* _Exercise task 1_
Decide whether each statement below agrees with the excerpt on bubbles: (a) G for the axi-symmetric bubble is roughly 2.2 times larger than for the 2D bubble; (b) G rises as Ca increases; (c) de Sousa et al. based Ca on the plastic viscosity. Answer yes or no for each, quoting the deciding words of the excerpt.
* _Exercise task 2_
List every Ca value that appears in Table 2 of the excerpt on bubbles.
* _Exercise task 3_
Pick up the excerpt on bubbles after its final line and carry it on.

+++ Source excerpt +++

Figure 7 shows the value of G in terms of Bn and Ca for axi-symmetric and 2D bubbles. The symbols and the lines in the figure represent the computed data points and linear fits through them. For both configurations G varies almost linearly with Bn for all Ca values, and G decreases with increase in Ca. G of the axi-symmetric case is roughly 2.2 times larger than that of the 2D. G has significant effect on trend of h in terms of Ca and Bn which is discussed next.

Figure 7.

G in terms of Bn for different Ca values.

Table 2 shows the computed h for the axi-symmetric bubble in this work along with the numerical results of de Sousa et al. [46] for axi-symmetric advancing gas fingers. The agreement is good. We need to emphasize that Ca in their study has been defined based on the apparent viscosity rather than the plastic viscosity used by us. As a result, Ca in their study is equivalent to Ca×(1+Bn) in our work. We therefore in Table 2, have converted their dimensionless inputs so that they become consistent with ours. Their data were extracted through a graph which inherently might include small reading errors.

Table 2.

h in terms of Ca for the axi-symmetric bubble, Bn=1. The current results are compared with a previous work, de Sousa et al. [46], for advancing gas fingers. The numbers in parenthesis show the difference in percentage with their work.

Ca	Current study	de Sousa et al. [46]
0.1394	0.215	0.220(−%2.3)
0.1893	0.230	0.236(−%2.2)
0.2570	0.251	0.249(%0.8)

+++ Data +++

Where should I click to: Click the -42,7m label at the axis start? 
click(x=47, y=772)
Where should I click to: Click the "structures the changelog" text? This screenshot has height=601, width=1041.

+++

* _Task result 1_
(a) Yes: "G of the axi-symmetric case is roughly 2.2 times larger than that of the 2D."
(b) No: "G decreases with increase in Ca."
(c) No: "Ca in their study has been defined based on the apparent viscosity rather than the plastic viscosity used by us."

* _Task result 2_
0.1394, 0.1893, 0.2570

* _Task result 3_
Figure 8(a) shows the value of h in terms of Bn for Ca=0.05, 0.1 and 0.25 for axi-symmetric and 2D bubbles. For Ca=0.05 and 0.1, the trend of h with Bn is similar for both configurations. For Ca=0.05, h increases monotonically with Bn, while for Ca=0.1 there is a local maximum for h as Bn varies. For Ca=0.25, however, h for the 2D attains a maximum at Bn=0.4 while it increases monotonically for the axi-symmetric bubble. To investigate the non-monotonic trend of h with Bn for the axisymmetric bubble with Ca=0.1, we have reduced the increment of Bn from 0.4 to 0.1 to compute h in interval of 1.2 < Bn<2.5. We have extracted G for this interval by assuming that G varies piecewise linearly with Bn between the points shown in Figure 7. We have used Equation (15) to compute h. These extra points are shown by a diamond symbol in Figure 8(a) where they follow the same trend as the square symbols for the axi-symmetric bubble with Ca=0.1. Through this we can conclude that the almost linear trend of G with Bn for the axisymmetric bubble with Ca=0.1, leads to non-monotonic trend of h with Bn for this Ca value. Similar investigation should show that non-monotonic trend of the two other set of data points in Figure 8(a) is due to the linear variation of G with Bn shown in Figure 7. h of 2D is larger than the axi-symmetric for Ca=0.05 and 0.1 while for Ca=0.25 it becomes smaller for Bn ≥1.5.

Figure 8.

(a): h in terms of Bn for different Ca values.

(b): Area average of the fluid axial velocity upstream/downstream of the bubble in terms of Bn for different Ca values. The velocity values are given in the wall frame of reference.

The existence of the static film causes the area-average fluid axial velocity upstream/downstream of the bubble to be always smaller than the bubble velocity in the wall frame of reference. This difference increases with increasing Ca owing to the increase of the film thickness. Since h of Bingham is greater than Newtonian, the bubble velocity relative to the average fluid axial velocity is greater in the Bingham fluid compared to the Newtonian fluid for a given Ca in the wall frame of reference. Figure 8(b) shows the average fluid axial velocity upstream/downstream of the axi-symmetric bubble in the wall frame of reference in terms of Bn and Ca. The average velocity values are computed through Equation (15) where G is known from Figure 7. Owing to one to one relationship between h and the average velocity, the trend is non-monotonic in terms of Bn for Ca=0.1.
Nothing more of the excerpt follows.